D’autre part, de nombreux enfants furent accueillis dans des maisons d’enfants comme à Aspet, dont les 48 jeunes s’adaptèrent rapidement malgré la barrière de la langue .
Néanmoins, le bonheur ne sut durer que jusqu’à l’émergence en 1942 de la « Solution Finale ». C’est à ce moment que le régime de Vichy décida de mettre en place une police politique et de la propagande à son service. Cela marquera le début de l’effondrement de la solidarité et de la division entre les habitants permanents de la région et les réfugiés. Une véritable invitation à la haine envers les juifs est installée. Un article du journal L’Eco pyrénéenne est lu publiquement et à voix haute sur la place principale de Bagnères de Luchon affirmant « il est temps de mettre un terme à l’invasion juive » et « de la peste juive délivrez nous seigneur ». A la suite de ces paroles discriminantes sont organisées des rafles et des arrestations de plus en plus violentes. Les maisons sont fouillées et le 26 août 1942, à 5 heures du matin, 13 personnes sont arrêtées dans le secteur. Parmi elles, Jeanne Lewin, une jeune femme juive qui sera déportée puis tuée dans le plus grand camp de concentration et d’extermination nazi Auschwitz Birkenau. Enfin, en novembre 1942, la présence des allemands s’étend et ces derniers arrivent dans la région. De plus en plus, des familles tentent de participer à la résistance en aidant les réfugiés. La famille Racine par exemple, se rend en Savoie où elle aide des enfants juifs à fuir le pays en traversant la frontière vers l’Italie.

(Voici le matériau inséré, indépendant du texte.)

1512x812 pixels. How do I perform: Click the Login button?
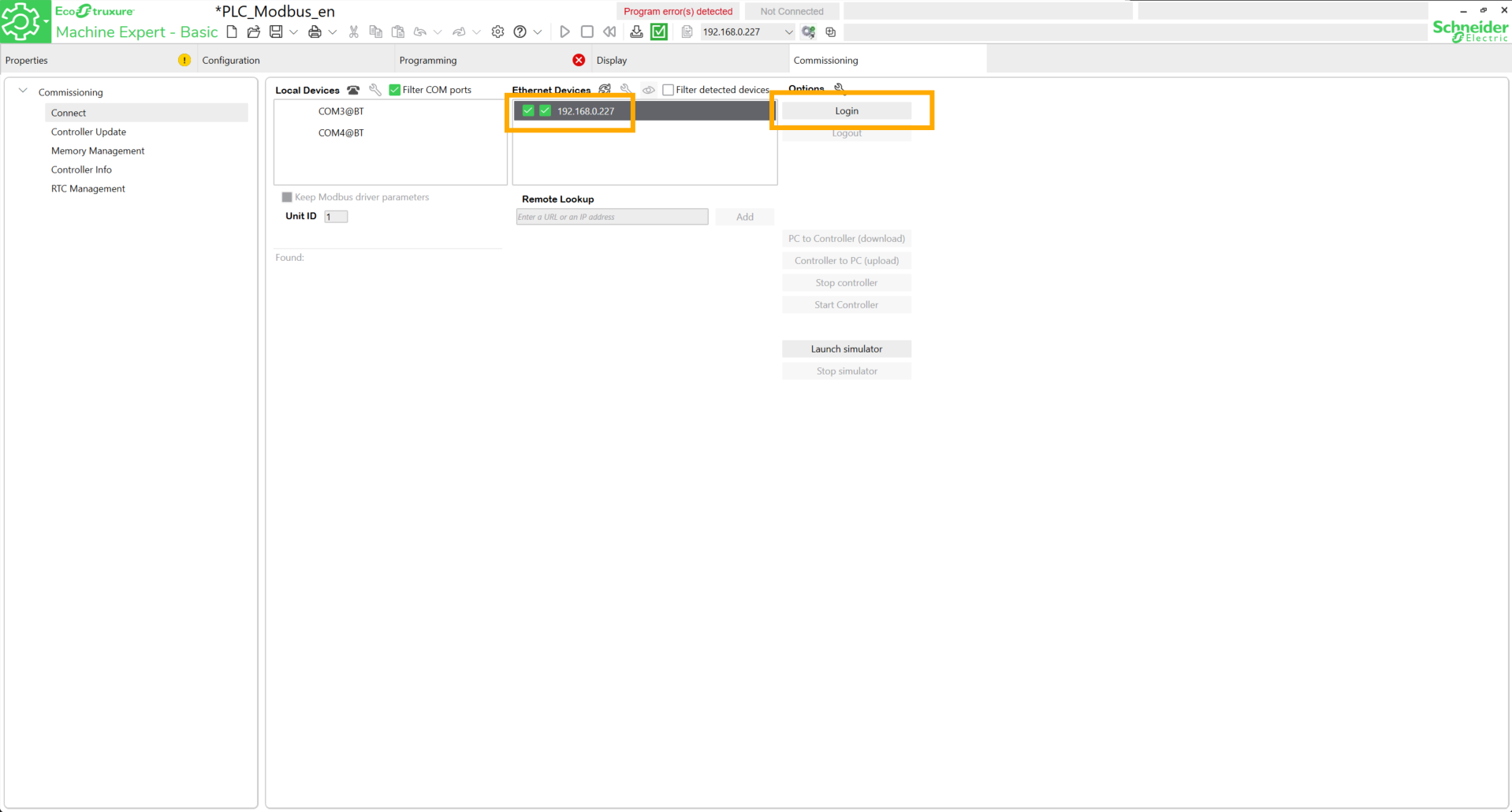point(846,111)
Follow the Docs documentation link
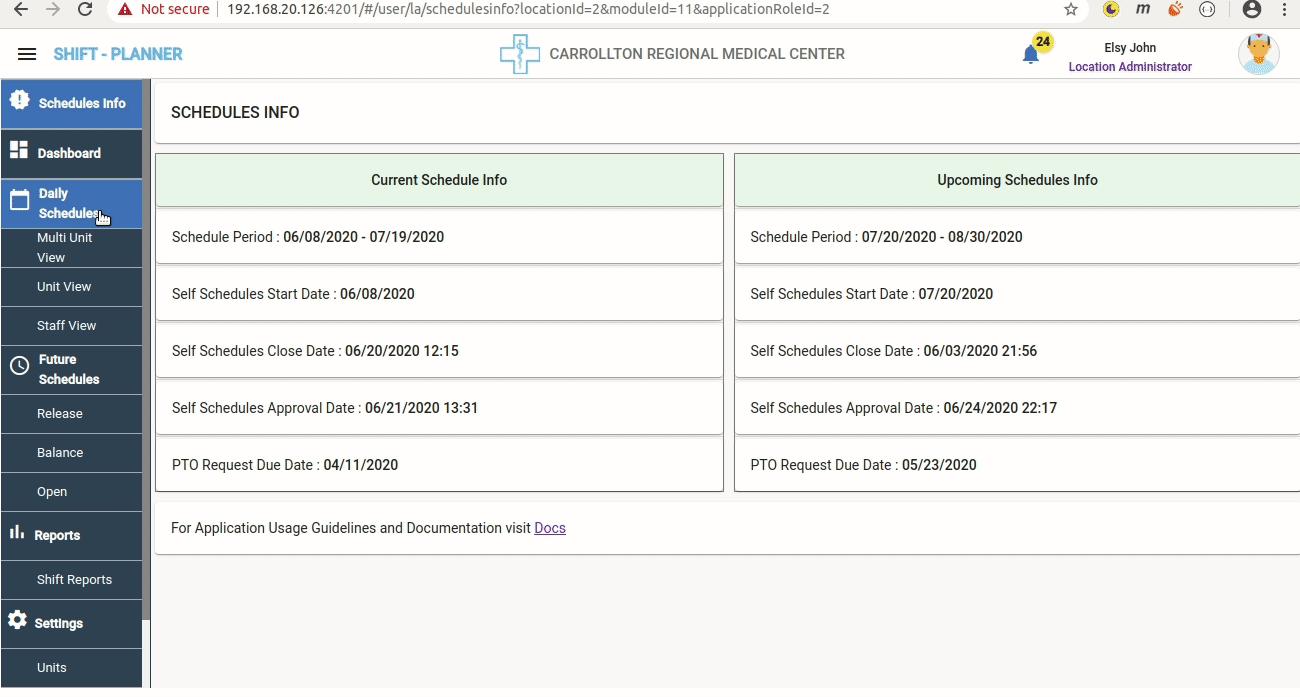 [x=550, y=528]
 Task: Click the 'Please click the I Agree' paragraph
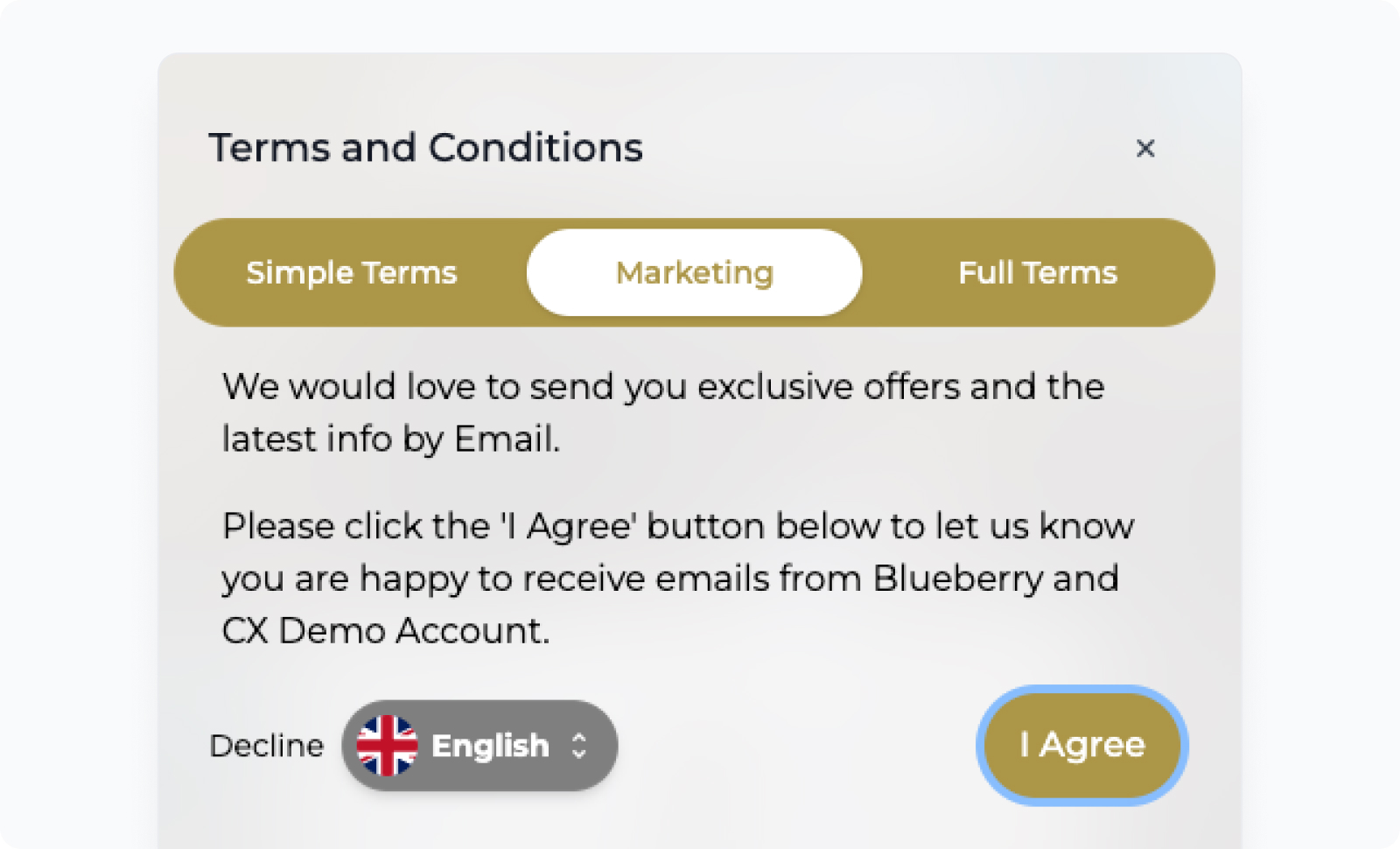tap(677, 578)
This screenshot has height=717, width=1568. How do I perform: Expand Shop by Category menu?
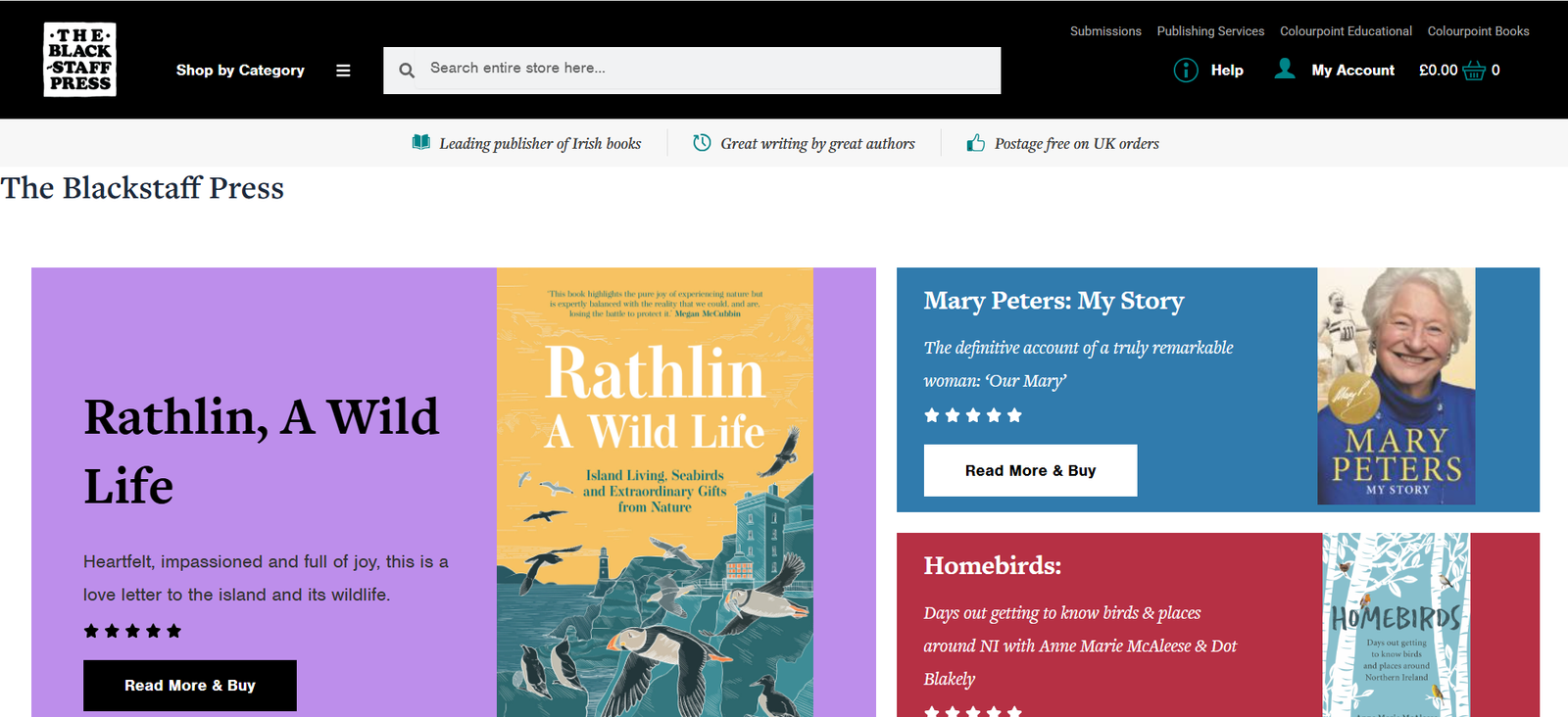click(x=240, y=71)
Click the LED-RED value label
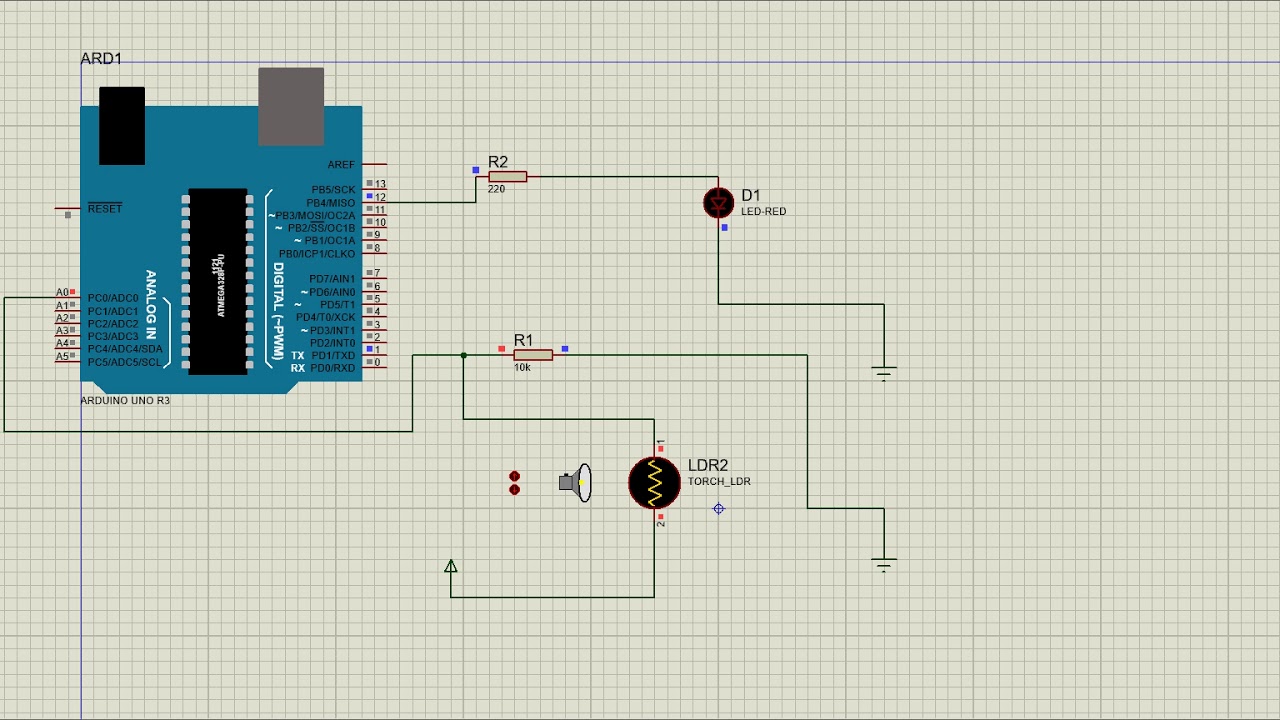Screen dimensions: 1280x720 (x=763, y=212)
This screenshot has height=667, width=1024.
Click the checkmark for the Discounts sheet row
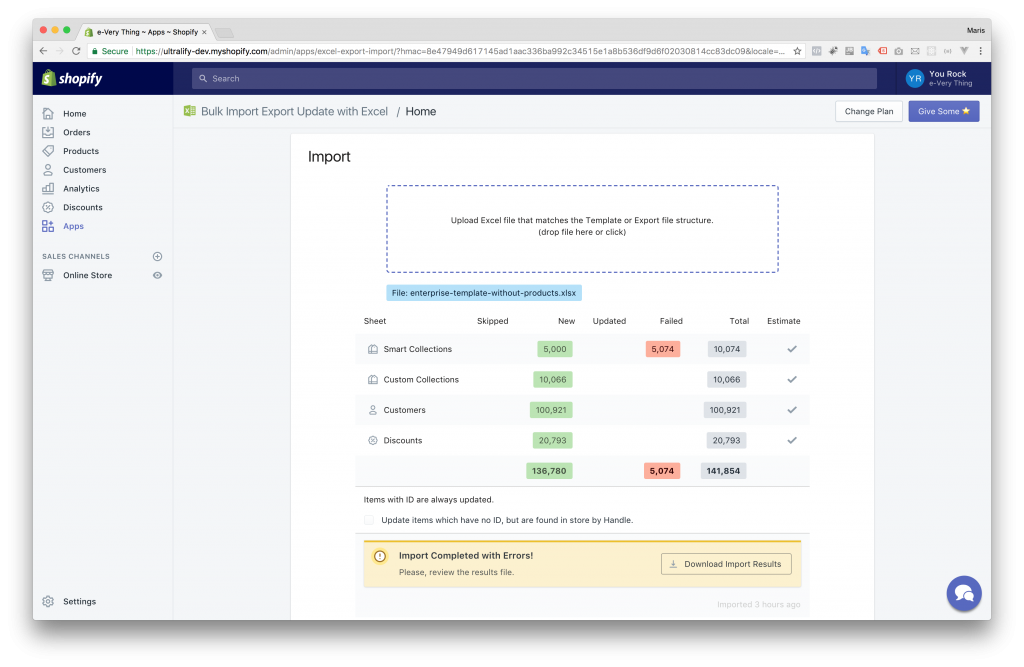792,440
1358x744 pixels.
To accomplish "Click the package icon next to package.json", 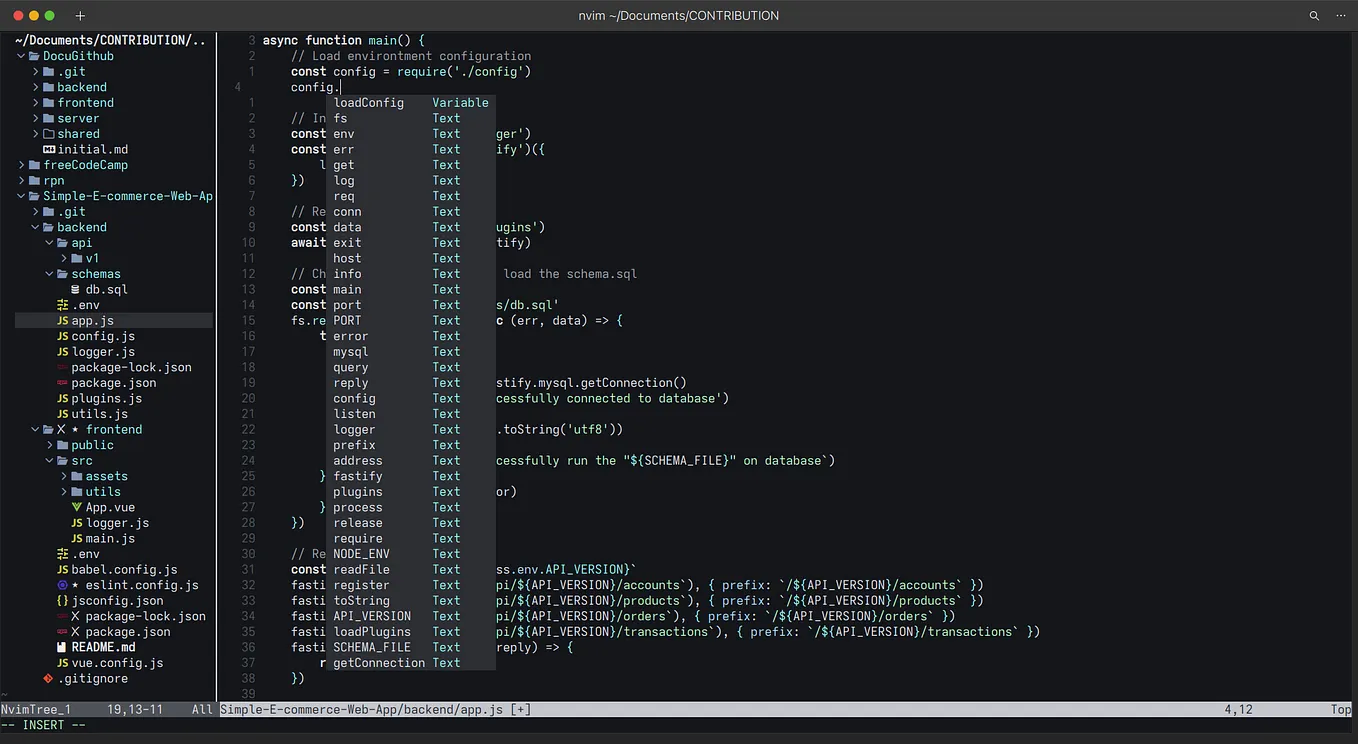I will click(62, 382).
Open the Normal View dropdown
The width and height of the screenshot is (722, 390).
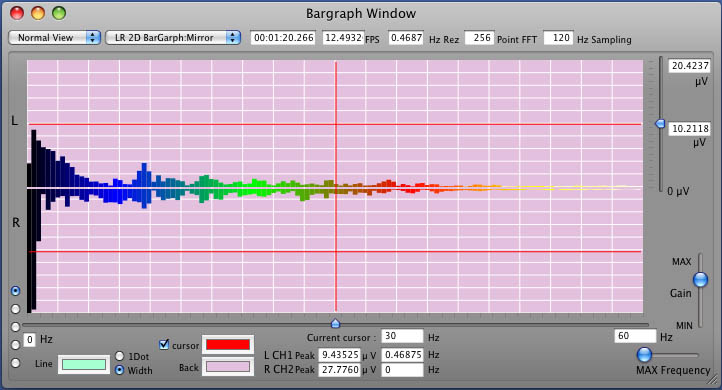(x=54, y=38)
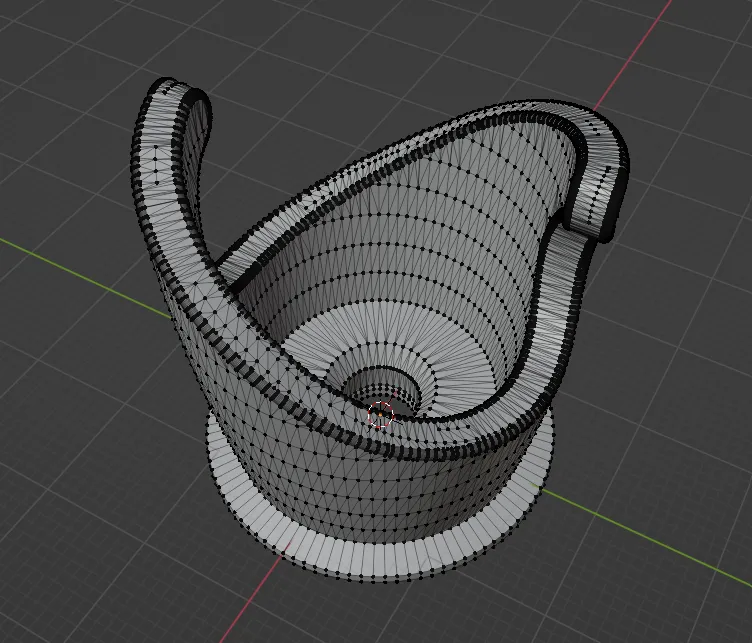Click the 3D cursor at the mesh center
The width and height of the screenshot is (752, 643).
[x=381, y=414]
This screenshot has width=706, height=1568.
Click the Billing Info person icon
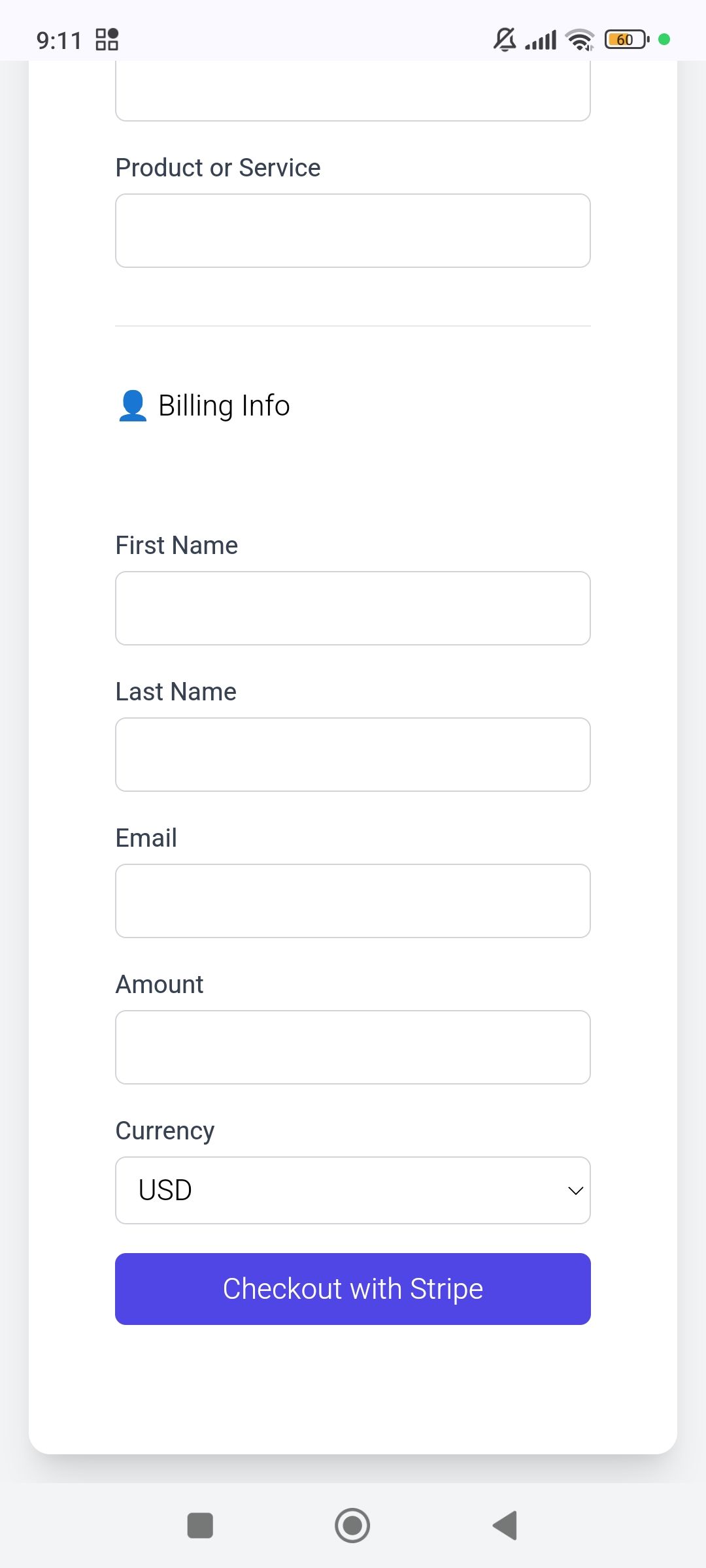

    En effet, rapidement la seule alternative possible pour assurer leur survie, fut, pour les juifs, de fuir la France. D’autant plus dans le secteur de Luchon/St-Béat/Aspet, où 18 % des juifs en présence furent assassinés contre 25 % dans la France entière. Cette différence s’explique, notamment, par le fait que nombreux sont ceux qui se sont échappés en Espagne. Pour fuir le pays, le Col du Portillon fut un lieu de passage stratégique, puisqu’en effet, sa traversée était facile avant l’arrivée des allemands. En revanche, après cette dernière, la mise en place de douaniers compétents à la frontière compliqua la tâche pour les juifs, un véritable jeu du « chat et de la souris ». Un réseau de passeurs et des points de passages stratégiques furent construits, aujourd’hui répertoriés et schématisés par Eychenne. Cependant, ils ne permirent qu’à une infinité de juifs de survivre et de s’échapper, la GESTAPO (police secrète d’État du Troisième Reich) menant une chasse impitoyable à ceux tentant de s’échapper, et infligeant torture et déportation à ceux qui se faisaient attraper.

    Après une longue période vacillant entre entraide, dénonciation, et évasion, l’espoir d’une fin proche se fît ressentir à la suite des débarquements alliés en Normandie le 6 juin 1944 et en Provence le 15 août de la même année, lors desquels les troupes allemandes se firent encerclées par les alliés en étant repoussées vers le Nord. S’enchaîne ensuite une série d’événements amenant à la libération progressive de toute la région Sud de la France. Le 19 juillet 1940, une minorité de résistants lance une offensive de la vallée d’Arreau vers celle de Luchon. Quatorze allemands sont tués par les maquisards, et un jour plus tard, les allemands quittent définitivement Luchon. Mais, mal renseignés, ils se retrouvent très rapidement dans une embuscade à Chaum et sont obligés de bifurquer pour fuir vers l’Espagne.
En août 1944, la libération est célébrée partout en France. Une ambiance festive règne dans tous les villages qui étaient, quelques jours auparavant, occupés par l’ennemi. A Aspet, les cloches sonnent et annoncent la délivrance et la libération pour ceux qui étaient cachés depuis le régime de Vichy.
Cependant, des difficultés vont vite ressurgir et le calme et l’apaisement vont rapidement quitter l’esprit des français et des réfugiés. En effet, comme après toute période de guerre, le pays est épuisé et ne dispose plus d’aucune ressource pour se relever rapidement. Ainsi, s’entame une longue et difficile période pour les populations. Des pénuries et des manques de ravitaillement vont plonger le Sud de la France dans une situation compliquée, car la guerre après la libération continue, la peur est donc toujours présente.
D’autre part, à la suite du climat de violence et de peur constante pendant l’occupation, en France, se déploie une épuration extra-judiciaire, dite "sauvage", entre juin et novembre 1944. Épurer ne signifie pas simplement châtier les traîtres mais éliminer, mettre hors d'état de nuire des adversaires politiques, des ennemis de la démocratie et des partisans du nazisme ou présumés tels. Ainsi, même si certains nazis et collaborateurs tentent de s’échapper par l’Espagne, nombre d’entre eux connaissent un punition pour leurs actes. Rien que dans le secteur 6 collaborateurs sont condamnés à mort.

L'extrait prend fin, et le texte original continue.